Sarcone ha sempre negato di essere stato parte attiva nella ‘ndrangheta al Nord, un’affermazione di base ritenuta falsa dai magistrati dell’Antimafia da qui il ‘no’ alla sua proposta di divenire collaboratore di giustizia. Ma fra il 2016 e il 2017 ha comunque riempito diversi verbali ammettendo le sue responsabiliti sui delitti del 1992, coinvolgendo però anche le altre persone ora sul banco degli imputati nell’appello bis. E le domande dell’accusa – cioè della pg Silvia Marzocchi e della pm antimafia Beatrice Ronchi – sono proprio partite da quanto affermato dal boss in quei verbali che gli hanno evitato la condanna all’ergastolo.

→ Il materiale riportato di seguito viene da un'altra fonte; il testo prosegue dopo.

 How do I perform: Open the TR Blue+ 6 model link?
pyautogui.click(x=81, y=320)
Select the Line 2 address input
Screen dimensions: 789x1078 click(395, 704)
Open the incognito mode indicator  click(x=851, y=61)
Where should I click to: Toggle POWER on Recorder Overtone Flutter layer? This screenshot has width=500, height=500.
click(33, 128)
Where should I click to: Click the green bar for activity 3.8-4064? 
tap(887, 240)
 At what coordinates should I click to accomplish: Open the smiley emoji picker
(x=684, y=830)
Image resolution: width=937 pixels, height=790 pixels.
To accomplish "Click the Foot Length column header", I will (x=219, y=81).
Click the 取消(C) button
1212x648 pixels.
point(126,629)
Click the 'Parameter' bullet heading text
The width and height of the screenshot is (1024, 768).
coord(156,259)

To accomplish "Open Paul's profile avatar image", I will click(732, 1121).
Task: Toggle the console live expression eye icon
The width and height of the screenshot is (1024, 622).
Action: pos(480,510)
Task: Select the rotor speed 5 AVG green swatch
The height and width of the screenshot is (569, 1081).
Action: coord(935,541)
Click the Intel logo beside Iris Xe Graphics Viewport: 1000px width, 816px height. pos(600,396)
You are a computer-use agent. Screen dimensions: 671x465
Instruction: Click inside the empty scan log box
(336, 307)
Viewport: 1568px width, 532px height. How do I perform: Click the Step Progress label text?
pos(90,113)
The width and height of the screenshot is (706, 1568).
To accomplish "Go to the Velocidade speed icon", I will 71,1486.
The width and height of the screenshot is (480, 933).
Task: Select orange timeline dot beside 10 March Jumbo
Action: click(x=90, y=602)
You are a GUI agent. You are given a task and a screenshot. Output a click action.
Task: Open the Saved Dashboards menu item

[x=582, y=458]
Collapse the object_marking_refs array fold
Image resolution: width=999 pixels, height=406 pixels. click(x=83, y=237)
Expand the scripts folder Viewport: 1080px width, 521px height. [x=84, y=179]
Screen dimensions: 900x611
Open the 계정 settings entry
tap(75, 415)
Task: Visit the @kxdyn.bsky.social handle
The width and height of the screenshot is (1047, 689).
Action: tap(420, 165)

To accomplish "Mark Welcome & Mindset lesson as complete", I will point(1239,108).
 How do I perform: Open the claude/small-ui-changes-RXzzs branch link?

Ma non si entra in nessuna vicenda, perché si sbatte solo contro un muro: il teste non conferma né smentisce, non ricorda e non si sposta da lì. ‘Ho avuto dei problemi di salute – rimarca Sarcone – dieci anni al carcere duro sono stati pesanti per la mia mente, non ricordo nemmeno di aver partecipato agli omicidi di Nicola Vasapollo e Giuseppe Ruggiero‘. Gli viene contestato dalla pg Marzocchi che durante un interrogatorio sull’assassinio di Brescello aveva depositato un manoscritto di cui ne aveva letto alcune pagine al magistrato. Sarcone si limita a dire che effettivamente qualcosa aveva scritto in cella, ma poi quei fogli gli erano stati rubati. Per lui gli imputati di questo processo sono solo dei compaesani, non ha memoria di incontri preparatori dei due omicidi e men che meno dei tanti soldi messi a disposizione al gruppo di fuoco dai Ciampà che definisce ‘una famiglia di grandi lavoratori’.
Non ricorda nemmeno della trappola organizzata a casa di Antonio Valerio per uccidere Paolo Bellini ma quest’ultimo non si presentò all’incontro. Un’escalation di ‘non so’ e ‘sto cadendo dalle nuvole’ che s’inserisce in un botta e risposta piuttosto teso fra alcuni avvocati difensori e la Corte, il che richiede l’intervento deciso della presidente Anna Mori. Al termine, comunque, le difese ritengono giusto lo stop della Corte ritenendolo in linea con il codice ed i principi del gusto processo. Ci sarà ora da capire se gli atti di quanto accaduto saranno o meno inviati dai giudici alla Procura generale per valutarne eventuali profili penali. A tutto questo hanno assistito via video gli imputati Nicolino Grande Aracri ed Angelo Greco dai rispettivi penitenziari: faranno dichiarazioni spontanee la prossima udienza, come anche Antonio Lerose.